Penticton’s parking plans drive improvements

Increased rates the most equitable way to fund revitalization of Penticton's waterfront and downtown

Penticton has found a way to come up with more money and park it into areas of the city that need it the most.

Council directed staff this week to begin consultations and development of an updated parking strategy that would broaden pay-parking zones monitored with a new digital meter system that will offer Penticton greater capacity to generate revenue.

The initial outlay of capital funds is minimal — in the hundreds of thousands — which will likely be recovered in five years’ time, if not sooner. Once that milestone is achieved, the city is looking at having an expanded revenue source that could draw millions of dollars each year. Those funds will go into separate reserve accounts destined for three of the city’s most long-anticipated projects: Downtown Penticton, Okanagan Lake and Skaha Lake revitalization plans. There’s been a lot of talk of focusing on these areas, but no concrete plan to fund their revitalization.
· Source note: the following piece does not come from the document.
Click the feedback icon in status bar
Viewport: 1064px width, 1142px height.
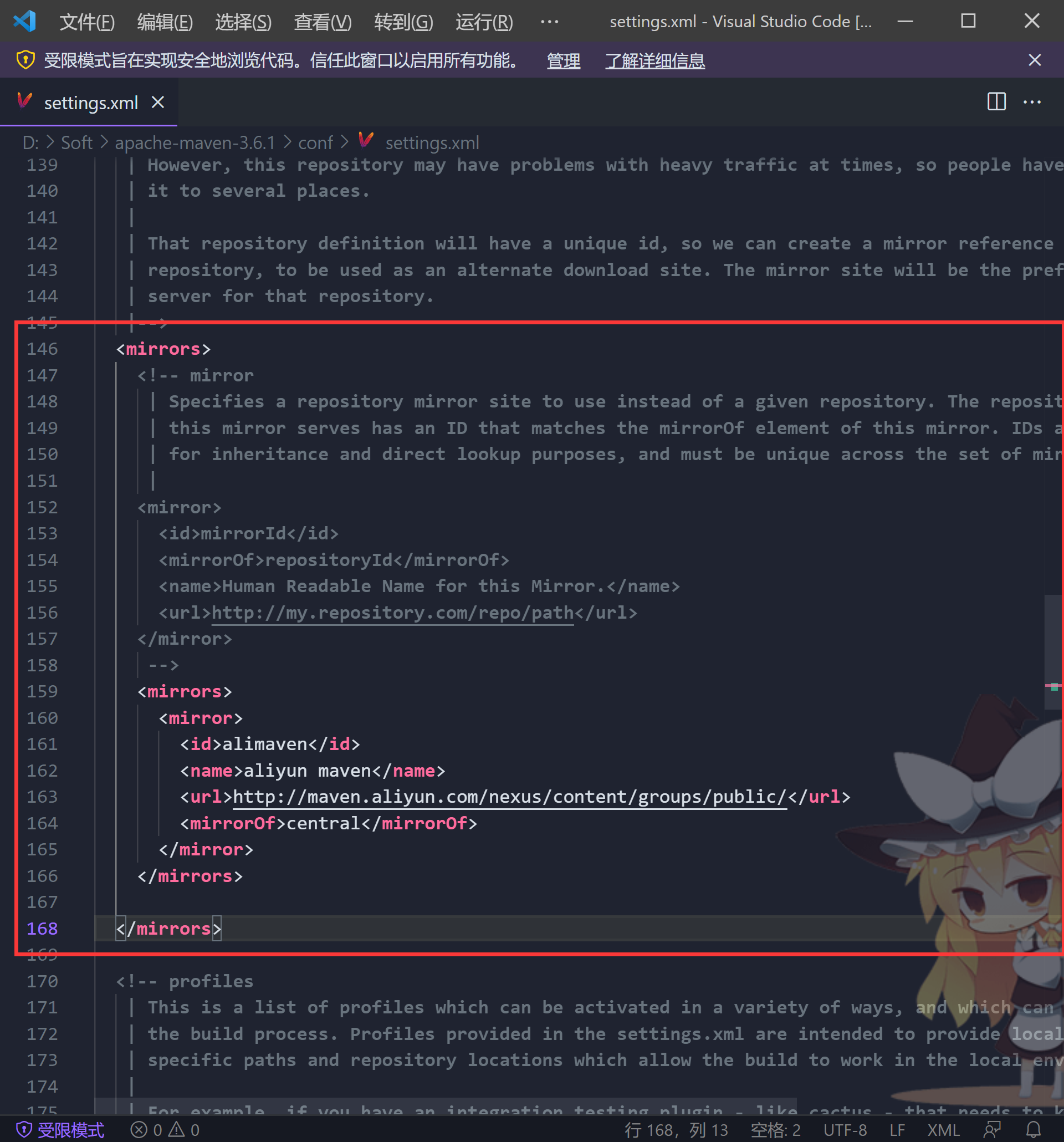(992, 1129)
But this setup has the ability to create a self-fulfilling prophecy: as revenues trickle in, more investments can be made to a given area. Resulting improvements will then draw more visitors, who will park and subsequently generate even more cash flow.

Details will have to be ironed out like pricing, location and enforcement. Stakeholders like the Downtown Penticton Association will have plenty of feedback and information on the success of past practices and what loopholes in the current parking system need to be closed. It’s a long-term investment, and all stakeholders should give as much input and ideas into the plan as possible.

There will also likely be a group of individuals who grumble about feeding a meter. But the choice is clear: pay more to park your car or pay more in taxes. Penticton residents have been clear about which direction they want to see city taxes go, and it’s not up.

Residents and businesses should park their support behind this plan, because a user-pay system is the most equitable way of revitalizing key parts of the city.